Share

DESAHAN IBU SAMBUNG
DESAHAN IBU SAMBUNG
Author: Pena_kinan

Bab 1

BAB 1

"Ah …." Terdengar erangan dari kamar atas, tepatnya kamar Ibu sambungku. Niatku ingin mengambil minum, sengaja aku urungkan. Suara erangan itu justru menarik perhatianku. 

Segera aku melangkah naik ke kamar atas, memastikan beliau baik-baik saja. Namun lagi-lagi, ada rasa takut dan juga gugup. Hingga membuat kakiku sedikit gemetar. 

Pikiran negatif meracuni pikiranku. Entah karena aku terlalu sering membaca novel-novel yang akhir-akhir ini sedang naik daun, atau pikiranku lah yang terlalu lebay.

Aku kembali menuruni tangga. Karena tidak mau melihat sesuatu yang menurutku bukan ranahku. Apalagi Ayah ada dirumah. Tak baik buat kesehatan jika melihat adegan panas orang dewasa.

"Ah …." Lagi-lagi aku menghentikan langkahku ketika indera pendengaran ini kembali mendengar sesuatu.

"Naik enggak ya?" gumamku pelan. Bertanya pada diri sendiri karena memang tidak ada siapapun disini kecuali aku. 

Aku Tania Baskoro, putri dari Anton Baskoro. Pemilik Showroom mobil yang cukup terkenal di kota ini. Ibuku sudah lama meninggal, sedangkan Ayah sudah kembali membina hubungan. Alma Tiana, Ibu sambung yang umurnya tak jauh dariku. Dia tidak terlihat seperti Ibu sambungku tetapi terlihat seperti saudara kembarku. Cara berpakaian dan juga cara merias wajah, dia jauh dari kata tua. Justru kekinian bak anak muda jaman sekarang.
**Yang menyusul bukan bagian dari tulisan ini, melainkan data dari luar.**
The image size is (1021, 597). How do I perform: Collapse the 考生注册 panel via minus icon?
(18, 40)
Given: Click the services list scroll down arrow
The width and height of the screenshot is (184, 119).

Ibu Sambung yang datang pada kehidupanku dua bulan lalu. Ayah bilang dia jatuh cinta pada pandangan pertama, seperti pada Almarhum mendiang Ibu. Namun bagiku, Ibu tetaplah Ibu. Bukan seperti bahkan mirip sekalipun.

Aku menghela napas panjang lalu membuangnya perlahan. Segera aku urungkan niat dan tetap melangkah menuruni tangga meskipun pada kenyataannya. Aku penasaran, penasaran apa yang sedang dilakukan Ibu sambungku dikamarnya. Hingga erangannya cukup jelas, terdengar di indera pendengaranku.

****

"Pagi, Tania Sayang. Sarapan sini, Ibu sudah siapkan sarapan kesukaanmu. Nasi goreng spesial dengan telur mata sapi," tutur wanita berpakaian sedikit terbuka itu. Rambutnya yang panjang dan berwarna pirang itu sengaja tidak diikat dan dibiarkan terurai begitu saja. Tangannya begitu sibuk menyiapkan nasi diatas piring kosong. Sedangkan mataku tak lepas dari jepit berwarna merah itu yang menempel pada rambutnya. 
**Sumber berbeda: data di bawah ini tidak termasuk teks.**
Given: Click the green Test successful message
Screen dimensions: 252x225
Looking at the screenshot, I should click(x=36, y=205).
Style nya ala-ala Korea, pantas saja jika Ayah tergoda dengannya. Paha mulusnya jelas terpampang nyata. Sepagi ini dia sudah mengenakan dress mini bermotif bunga.
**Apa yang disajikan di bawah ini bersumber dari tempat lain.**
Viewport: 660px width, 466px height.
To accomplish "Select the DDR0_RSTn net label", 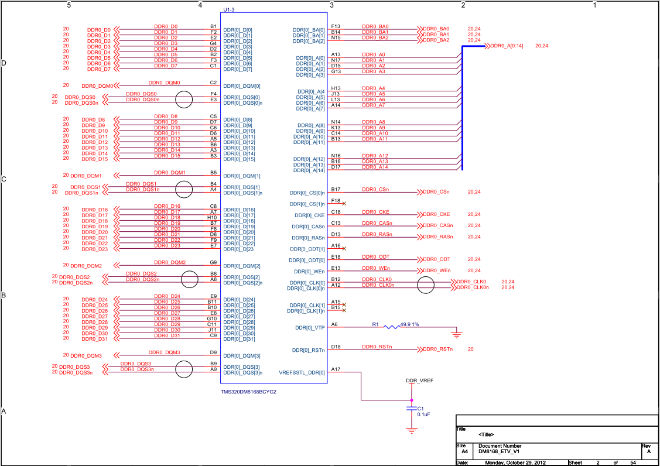I will coord(377,347).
"Ayah mana?" tanyaku pada wanita yang tengah duduk dihadapanku. Aku tak pernah sekalipun memanggilnya Ibu. 

"Ayah? Dia belum pulang dari luar kota!"

"Lha mobilnya kan ada didepan?" 

"Lha kan Mas Anton pakai mobil hitam bukan putih seperti biasanya," jawab wanita itu sembari mengoleskan selai pada roti tawar.

'Lha kalau bukan Ayah, semalam wanita ini dengan siapa?' Aku bermonolog dalam hati. 

Ingin bertanya rasanya tidak sopan, namun pikiran dan juga hati semakin penasaran. Jangan-jangan Ibu sambungku ini bermain api dibelakang Ayah? Jika itu terjadi, tidak akan aku biarkan dia hidup dengan bahagia. Akan aku buat dia menyesal seumur hidupnya telah mengkhianati Ayah. 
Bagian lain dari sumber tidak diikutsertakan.